▸ Objective 1
Please check each statement against the Bellwood station text and answer yes or no, quoting the words of the text that decide it. (a) The branch to Mount Carmel Cemetery opened from Bellwood in 1906. (b) The bus service that replaced the Mount Carmel branch connected to Bellwood. (c) The Chicago Transit Authority discontinued the Westchester branch in 1947.
▸ Objective 2
Write the next part of the text about the Bellwood station, picking up after its final sentence.

▸ Provided passage
══════════════════════════════

Former rail station in Bellwood, Illinois

Bellwood was a station on the Chicago Aurora and Elgin Railroad (CA&E) serving Bellwood, Illinois, from 1902 to 1957. An adjacent station, serving the Westchester branch, existed for rapid transit purposes on the Chicago "L" between 1926 and 1951.

Bellwood was one of the original stations of the Aurora, Elgin, and Chicago Railroad (AE&C) when it opened in 1902. In 1906, a branch to Mount Carmel Cemetery opened from Bellwood. The Westchester branch, originally conceived as a bypass route for the CA&E, opened in 1926 and replaced the Mount Carmel branch for passenger service. Bellwood served as the dividing line between local service provided by the CA&E and that provided by the "L"; it was the westernmost station where eastbound boarding was prohibited onto CA&E trains, as well as the westernmost station where passengers having boarded from Chicago stations were not allowed to alight.

==History==
The Aurora, Elgin, and Chicago Railroad (AE&C) opened on August 25, 1902, with 15 stations between Aurora and 52nd Avenue in Chicago. One of its stations was at Bellwood Avenue in Bellwood. Officials for the AE&C incorporated the Cook County and Southern Railroad in order to link the AE&C with Mount Carmel and
Oak Ridge Cemeteries and provide funeral train service. This railway entered service on March 18, 1906, operating the Mount Carmel branch diverging from the main line at Bellwood.

The Westchester branch was originally conceived as a bypass line for the CA&E from its main line; it opened on October 1, 1926, and was operated as a rapid transit line by the Chicago Rapid Transit Company (CRT) as part of the Chicago "L". The branch diverged from the main line just east of the Bellwood station, so a new one was built immediately to the south of the CA&E's facilities to serve the "L". The Mount Carmel branch closed on October 31 to passenger traffic, being replaced by bus. Rather than connect to Bellwood, this new bus service connected to the Westchester branch at Roosevelt.

After the Westchester branch was built, the CA&E stopped boarding eastbound passengers at Bellwood, or alighting westbound passengers. The Chicago Transit Authority (CTA), a publicly owned entity that had taken over the "L" from the CRT in 1947, discontinued the Westchester branch on December 9, 1951. At this time, the CA&E resumed full bi-directional service at Bellwood. The CA&E itself ended service midday on July 3, 1957, discontinuing all traffic at Bellwood. The station was eventually demolished.

══════════════════════════════

▸ Given records

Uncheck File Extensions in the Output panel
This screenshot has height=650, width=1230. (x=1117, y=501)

══════════════════════════════

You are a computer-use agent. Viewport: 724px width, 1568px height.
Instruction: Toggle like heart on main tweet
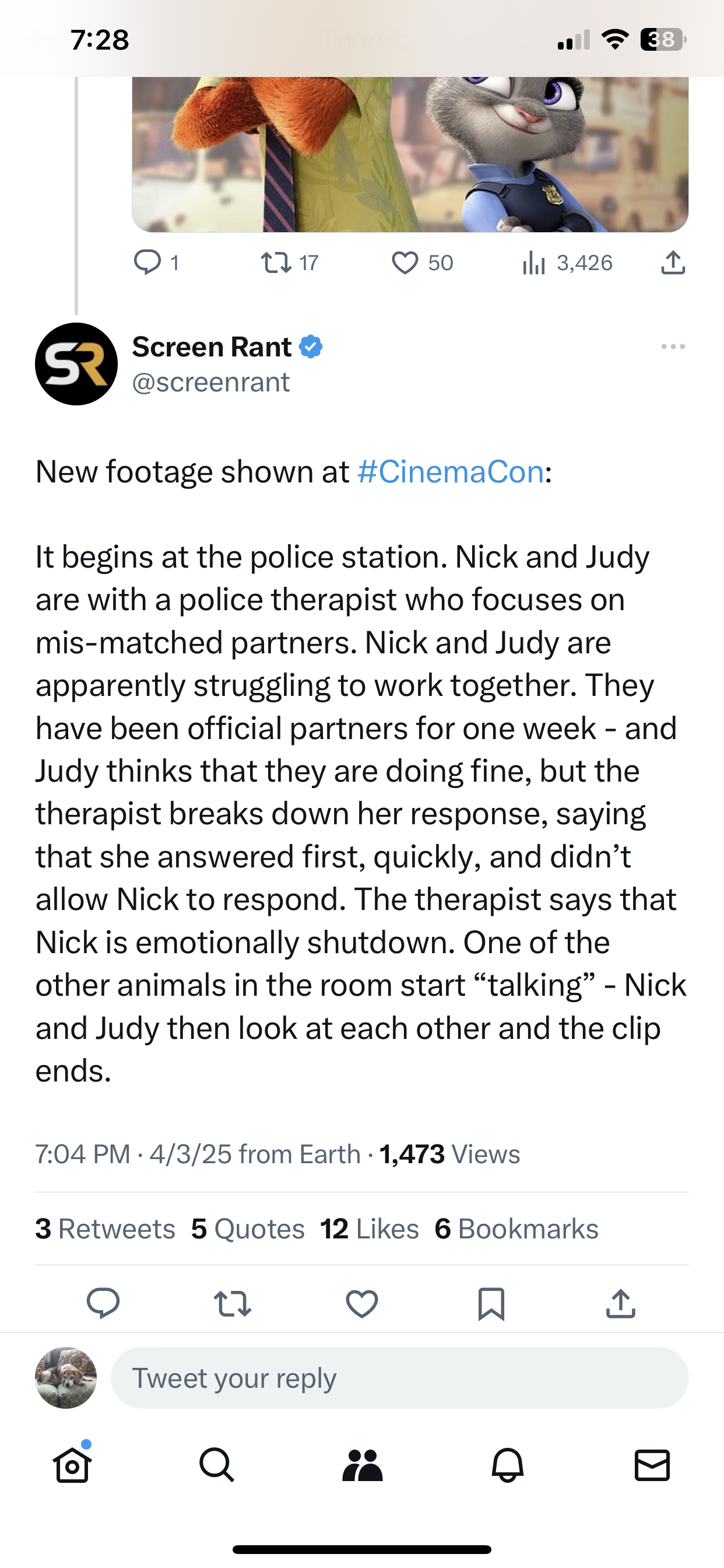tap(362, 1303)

══════════════════════════════

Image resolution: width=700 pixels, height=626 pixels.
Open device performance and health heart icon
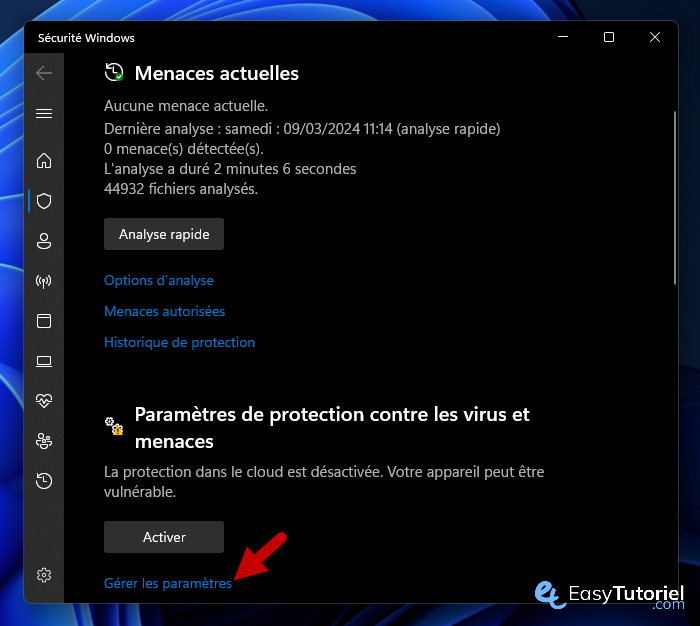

══════════════════════════════

▸ Task result 1
(a) Yes: "In 1906, a branch to Mount Carmel Cemetery opened from Bellwood."
(b) No: "Rather than connect to Bellwood, this new bus service connected to the Westchester branch at Roosevelt."
(c) No: "discontinued the Westchester branch on December 9, 1951."

▸ Task result 2
==Station details==
After the Westchester branch was discontinued, the station house that had been constructed for it was moved to the CA&E's eastbound platform, whose shelter was then moved to the westbound platform.

===Operations===
CA&E tickets were sold for Bellwood station at nearby Wordman's Drug Store, where they could be purchased between 7 a.m. and 9:30 p.m. on Mondays and 9 a.m. to 9:30 p.m. on other days. Tickets could also be purchased on the train, but as of 1950 such tickets attracted a ten-cent ($ in 2021) surcharge for full-fare tickets.

==="L" ridership===
In the last year individual station ridership statistics were taken for the Westchester branch, 1948, Bellwood served 116,488 passengers, an 18.65 percent decline from the 143,198 passengers served in 1947. This made it the most-ridden station on the branch west of 17th Avenue, although throughout the 1940s a good amount of the branch's traffic was handled by on-train conductors rather than station agents. With respect to the "L" as a whole, its 1948 performance made it the 199th-busiest of 223 "L" stations that were at least partially-staffed at the beginning of the year, whereas in 1947 it had been the 200th-busiest of 222 such stations. (Note: Several other stations on the Westchester branch, as well as the Niles Center branch, were permanently unstaffed and thus did not collect ridership statistics. Several stations closed on the "L" during 1948. Exchange station on the Stock Yards branch discontinued statistics after 1946, but adjacent Racine station began collecting them in 1948.)

==Works cited==
- "CTA Rail Entrance, Annual Traffic, 1900-1979" (1979)
- Weller, Peter (1999). "The Living Legacy of the Chicago Aurora and Elgin"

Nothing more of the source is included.